Robert Rodriguez, CEO of First Pacific Advisors, is so worried about risk that he has about 41 percent of the FPA New Income (bond) fund and 35 percent of the FPA Capital (stock and bond) fund invested in cash. In addition, he has only 1 percent of the New Income fund invested in junk bonds, or corporate bonds most likely to default. He said his exposure to junk has never been lower.
He is concerned because of a breakdown in lending practices, he said. Mortgages were given to homeowners that clearly weren't qualified to get them. Between the most-qualified borrowers and the least (subprime) is a category called Alt-A, and defaults are showing up there too.
Borrowers started missing payments within just a few months of receiving the loans, an obvious sign that lenders gave loans to people who couldn't afford them, Rodriguez said.

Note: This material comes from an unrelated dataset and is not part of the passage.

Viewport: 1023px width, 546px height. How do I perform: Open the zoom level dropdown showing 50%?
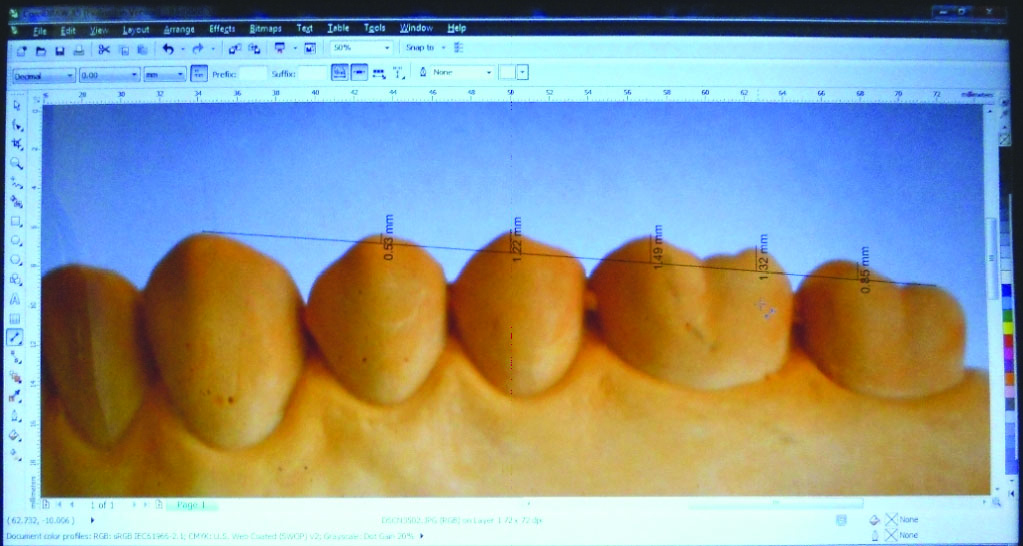coord(361,48)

In addition, he complains that when the securities were rated for safety, examiners did not build into their models the presumption that housing prices would decline, as they now are doing in some areas. In other words, investors invested in bonds without an appreciation of the risks they were being exposed to.
"Alan Greenspan has said there won't be contagion" from the mortgage securities, said Rodriguez, referring to the former Federal Reserve chairman. "I'm not sure that's correct. We are quite concerned."
Nagaswami also is concerned that a long period of relative calm in stock and bond markets worldwide has made investors too complacent about the riskiest of investments.
"Bond investors are acting as if nothing can go wrong," she said.
She contrasts the behavior of bond investors with those in stocks. Investors don't like uncertainty and expect to get paid for it when they invest. But very low yields on bonds throughout the world suggest investors have let down their guard and aren't asking to be paid for risks they are taking.
A stark example is evident in emerging-market bonds, noted Steven Romick, manager of the FPA Crescent Fund.
"The yield on an Iraq bond is just 10 percent. That's crazy given the risk," he said.
While investors have been willing to invest in the riskiest of bonds without being compensated for potential defaults, stock investors have not been as complacent, Nagaswami said.
Overall, the price of stocks compared to earnings remains similar to historical averages, as do other measures. But she said investors are taking extraordinary risks in some parts of the stock market too, especially areas where they'd least expect problems.
So-called value stocks and value stock funds, which investors typically buy because they are cheap and less risky, are anything but that today, she said.
Investors, she says, appear to be making the same mistake about value stocks today as they made about growth stocks seven years ago. Then, investors pushed up the prices of growth stocks to extraordinary levels, and stocks such as technology collapsed in March 2000. Technology stocks as a group fell more than 70 percent, and investors have shunned them while buying value stocks for the last seven years.
But now, Nagaswami said, value stocks are as vulnerable as growth ones once were. "Value is no longer value. ... Cheap is not cheap anymore. They have crossed into the realm of the absurd."
That's because sectors such as materials, commodities, energy and financial services typically are defined as "value stocks" and are what people buy when they invest in value funds.
They have "outperformed to a level never seen," Nagaswami warned, and are vulnerable to any economic slowdown.
Investors now have $426.6 billion invested in large-cap value funds and only $156.9 billion in large-cap growth funds, she said. "Nothing concerns me more."